Le rapport est encore en phase de projet. On pourra avoir le cœur net une fois que cela sera finalisé. Mais il faut noter que la rédaction de ce rapport sera un plus pour mieux intégrer les enjeux du changement climatique dans toutes les politiques sectorielles de développement au Togo, d’ici la fin de la SCAPE ou d’ailleurs dans les prochaines stratégies de croissance qu’adoptera le Togo. Je prends juste un exemple tout simple au niveau de la politique éducative. On peut se poser des questions sur l’importance de la formation sur le développement durable dans les cours qui sont données actuellement au sein du système d’enseignement secondaire et supérieur au Togo. On ne pourra pas faire face aux défis de l’économie verte et du développement durable sans une réelle prise en compte de l’environnement dans les cursus scolaires et universitaires.

Quelles sont les actions que vous comptez mener tant au plan national que régional pour pouvoir faire entendre la voix de l’Afrique lors de la conférence de Paris ?

Au niveau du Togo, beaucoup d’actions ont déjà été entreprises. La société civile togolaise s’est fortement impliquée dans les préparatifs de la Cop21 en collaborant avec le gouvernement pour l’élaboration de la contribution nationale togolaise. Plusieurs ateliers ont été organisés au niveau national pour harmoniser la position de l’ensemble des acteurs togolais devant se rendre à Paris. Nous avons également entrepris un renforcement au niveau des réseaux africains travaillant sur la justice climatique. Nous essayons d’agir au niveau de l’Union Africaine. Comme à chaque Cop, il faudra veiller à ce que les négociateurs africains ne soient pas juste obligés, à la dernière minute, d’avaliser ce qu’auront décidé les puissances

Selon vous que doivent faire les Etats africains pour atténuer les effets du changement climatique ?
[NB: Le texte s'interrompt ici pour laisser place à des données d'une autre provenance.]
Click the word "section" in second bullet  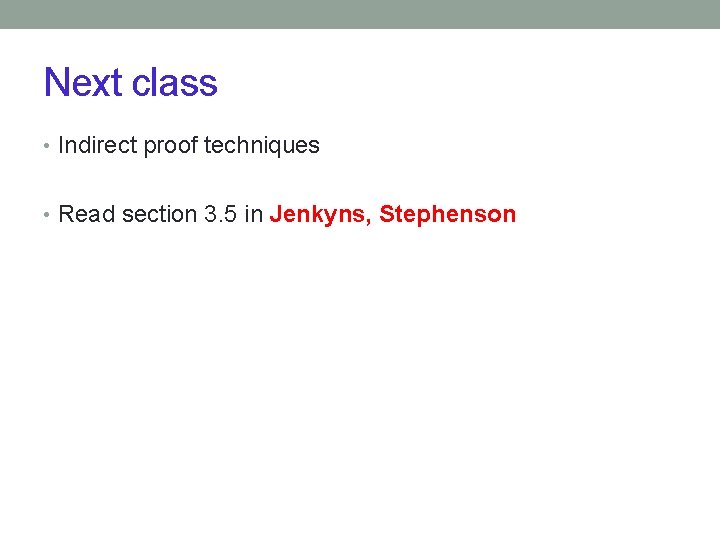pyautogui.click(x=159, y=214)
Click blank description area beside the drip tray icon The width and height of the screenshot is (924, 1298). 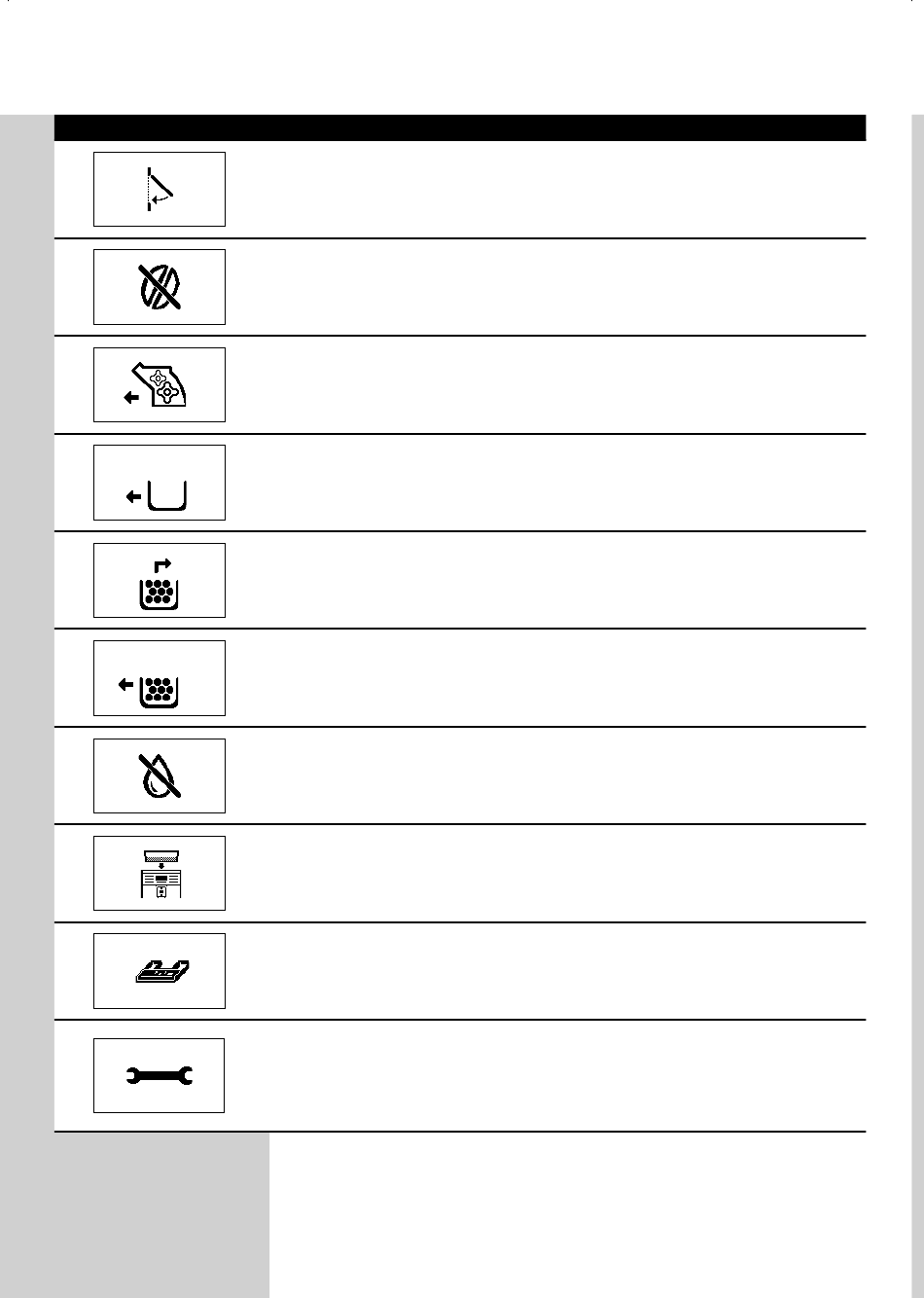point(545,970)
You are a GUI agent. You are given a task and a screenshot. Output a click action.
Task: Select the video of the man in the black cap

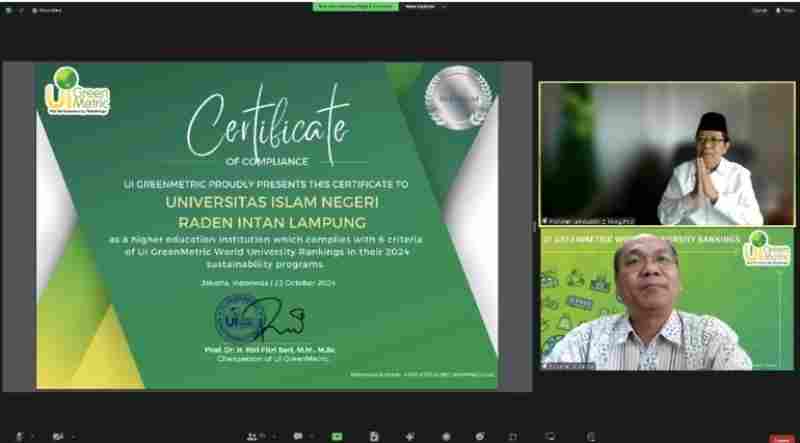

Avant de parler d’atténuation, les Etats africains doivent surtout s’adapter aux effets du changement climatique pour limiter les conséquences en vies humaines et au niveau économique. Tous les scénarios ont montré qu’une augmentation de plus de 2°C entrainera une faillite agricole, une famine exacerbée et des conséquences humanitaires catastrophiques en Afrique. Pour s’adapter et voir atténuer les émissions, il faudra revoir nos villes pour mieux aménager les habitations, revoir nos modes de consommation énergétique, lutter plus efficacement contre l’avancée des océans et penser à des solutions alternatives aux agriculteurs et éleveurs face au rétrécissement des cours d’eau et pâturages. Il faudra des transferts technologiques importants pour éviter le pire à l’Afrique. Cependant les efforts d’atténuation auxquels l’Afrique sera contrainte ne doivent pas faire oublier la nécessité de pouvoir développer des secteurs économiques pour assurer l’emploi des jeunes qui occupent la majeure partie de la population du continent.

Pensez-vous que la création du Fonds Vert pourra réellement aider dans la lutte contre le changement climatique ?

Oui la création d’un fonds est nécessaire, mais il faudra réfléchir également à comment ce fonds sera financé et géré. Il ne faut pas oublier qu’on a eu de la peine à mobiliser 80 milliards FCFA par an sur 15 ans pour pouvoir atteindre les Objectifs du Millénaire pour le Développement (OMD). En outre, beaucoup d’organisations de la société civile sont contre le fait que la gestion de ce fonds soit confiée à la Banque Mondiale qui, souvent, octroie des financements pour des projets qui nuisent à l’environnement. Ce sera un des débats à suivre à Paris.